Obviously not.  I don’t think it was Megan’s intention to quit on us, but she should have communicated more and she should have refunded our money when it became self evident she could not run class this semester.  Or, if she always intended this to be a paid beta reading service with a thirty-minute meet and greet, she should have called it that.  Her actual shop service is vague enough she may legally skate by.  This is why I'm outlining what specifically was delivered for $100.

It was a weird experience, and it reminded me of working with an English teacher who didn‘t want to teach but didn’t know what else to do with their major.

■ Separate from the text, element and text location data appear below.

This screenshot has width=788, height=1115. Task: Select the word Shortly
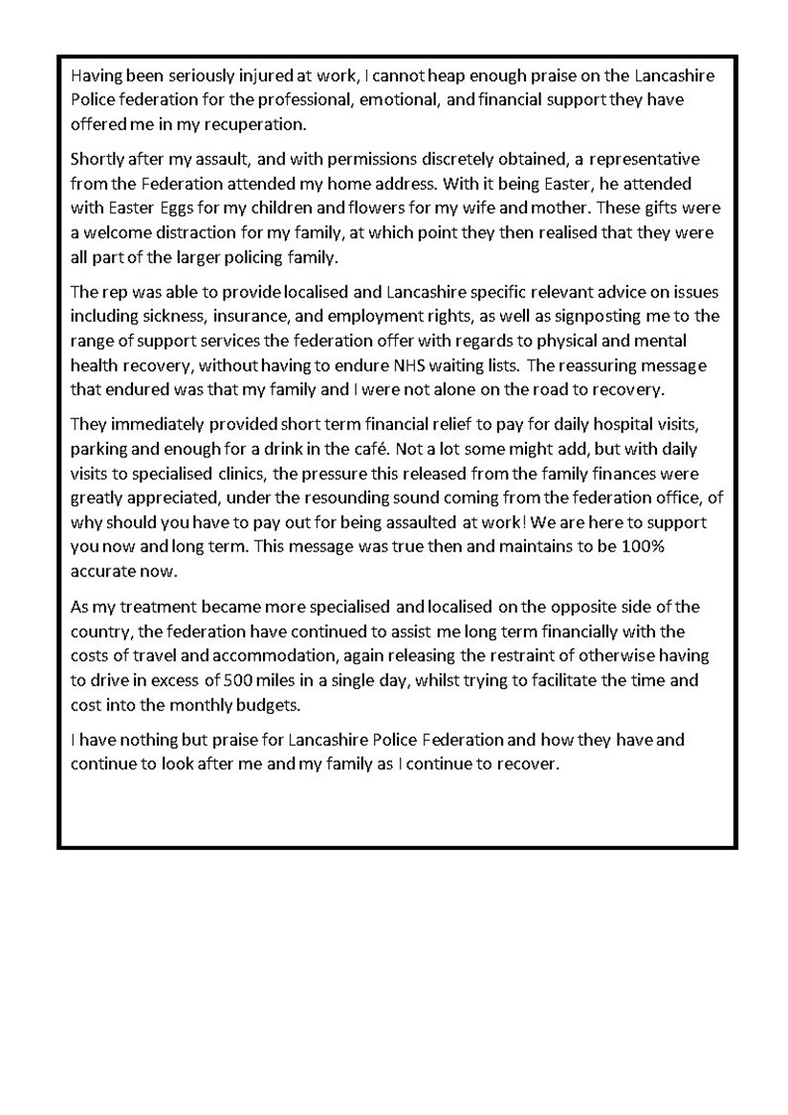pyautogui.click(x=98, y=158)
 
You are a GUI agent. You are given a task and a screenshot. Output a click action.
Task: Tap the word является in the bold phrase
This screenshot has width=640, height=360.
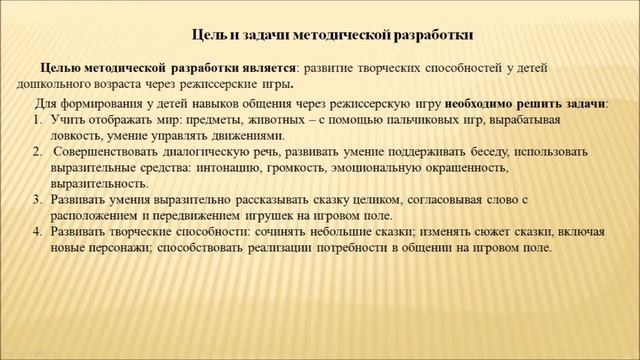point(267,66)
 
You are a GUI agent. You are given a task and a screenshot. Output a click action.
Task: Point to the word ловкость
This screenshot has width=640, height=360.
point(77,135)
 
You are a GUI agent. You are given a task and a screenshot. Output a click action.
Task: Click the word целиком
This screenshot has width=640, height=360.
point(360,201)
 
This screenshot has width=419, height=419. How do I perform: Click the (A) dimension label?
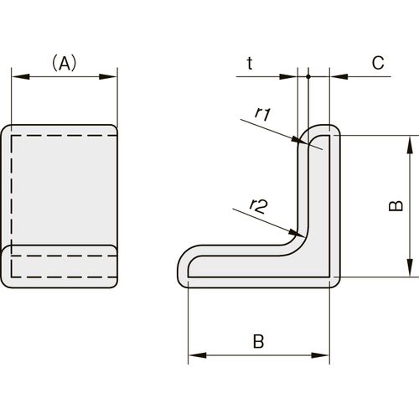[x=65, y=63]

And why Quip when Google Docs and Hangouts exists?  The site choice was a miss for me.  It wasn’t bad, there are just better options.

My experience differs greatly from the summer session, so perhaps a person could go to a future class or have gone to a past class and had a more constructive experience.  It’s $100 gamble though. 

Do I Recommend a Writing Class in General? 

Of course!  Writing class can be a great way to get feedback from a group of fellow writers.  It can help keep a writer focused and writing.  It can give assignments that force a writer to explore topics, genres, and styles that help them grow.   

Talk to me!  Have you ever been to a writing class?  If not would you want to take a writing class and what would you look for in said class?

If you‘ve been in a writing class, how did it go?  What did you do?  Did you learn anything?  Did you make any friends?